Budget-Constrained Agentic Large Language Models: Intention-Based Planning for Costly Tool Use
Hanbing Liu, Chunhao Tian, Nan An, Ziyuan Wang, Pinyan Lu, Changyuan Yu, Qi Qi
TL;DR
This work addresses budget-constrained tool use by modeling it as a sequential decision problem for agentic LLMs and introducing INTENT, an intention-based inference-time planning framework. INTENT combines a lightweight language world model with an ideal-trajectory simulation and a risk-calibrated cost estimator to enforce hard budget constraints without retraining or environment interaction. Empirical evaluation on StableToolBench shows INTENT delivers higher budget-feasible task success than soft-prompt baselines and hard-enforcement methods, with robust performance under dynamic tool prices and tool availability. The results demonstrate that intention-level planning can reconcile strong agentic capabilities with realistic monetary constraints, enabling scalable, budget-aware tool use in non-stationary marketplaces.
Abstract
We study budget-constrained tool-augmented agents, where a large language model must solve multi-step tasks by invoking external tools under a strict monetary budget. We formalize this setting as sequential decision making in context space with priced and stochastic tool executions, making direct planning intractable due to massive state-action spaces, high variance of outcomes and prohibitive exploration cost.

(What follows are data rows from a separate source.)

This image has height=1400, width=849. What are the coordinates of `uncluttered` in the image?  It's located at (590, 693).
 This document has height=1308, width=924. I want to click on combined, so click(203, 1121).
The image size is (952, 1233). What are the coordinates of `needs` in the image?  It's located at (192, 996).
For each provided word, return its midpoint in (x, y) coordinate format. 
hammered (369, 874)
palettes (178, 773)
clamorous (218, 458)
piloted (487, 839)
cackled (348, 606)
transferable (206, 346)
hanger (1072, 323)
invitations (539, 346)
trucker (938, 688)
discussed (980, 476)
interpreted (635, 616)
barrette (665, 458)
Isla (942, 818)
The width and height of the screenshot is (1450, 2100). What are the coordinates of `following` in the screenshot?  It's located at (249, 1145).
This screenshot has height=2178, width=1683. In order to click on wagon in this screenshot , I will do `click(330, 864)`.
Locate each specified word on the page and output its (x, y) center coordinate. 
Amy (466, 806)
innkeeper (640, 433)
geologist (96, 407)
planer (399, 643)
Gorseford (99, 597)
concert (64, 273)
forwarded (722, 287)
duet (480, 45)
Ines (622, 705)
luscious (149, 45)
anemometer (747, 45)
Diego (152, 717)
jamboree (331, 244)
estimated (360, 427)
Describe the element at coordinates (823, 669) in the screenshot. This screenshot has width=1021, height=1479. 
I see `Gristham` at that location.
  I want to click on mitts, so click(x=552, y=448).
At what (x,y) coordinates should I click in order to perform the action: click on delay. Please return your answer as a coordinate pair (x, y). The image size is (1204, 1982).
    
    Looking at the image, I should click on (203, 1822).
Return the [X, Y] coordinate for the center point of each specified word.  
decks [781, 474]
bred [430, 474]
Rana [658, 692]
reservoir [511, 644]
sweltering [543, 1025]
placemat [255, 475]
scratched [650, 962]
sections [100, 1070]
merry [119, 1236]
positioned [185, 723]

To address these challenges, we propose INTENT, an inference-time planning framework that leverages an intention-aware hierarchical world model to anticipate future tool usage, risk-calibrated cost, and guide decisions online. Across cost-augmented StableToolBench, INTENT strictly enforces hard budget feasibility while substantially improving task success over baselines, and remains robust under dynamic market shifts such as tool price changes and varying budgets.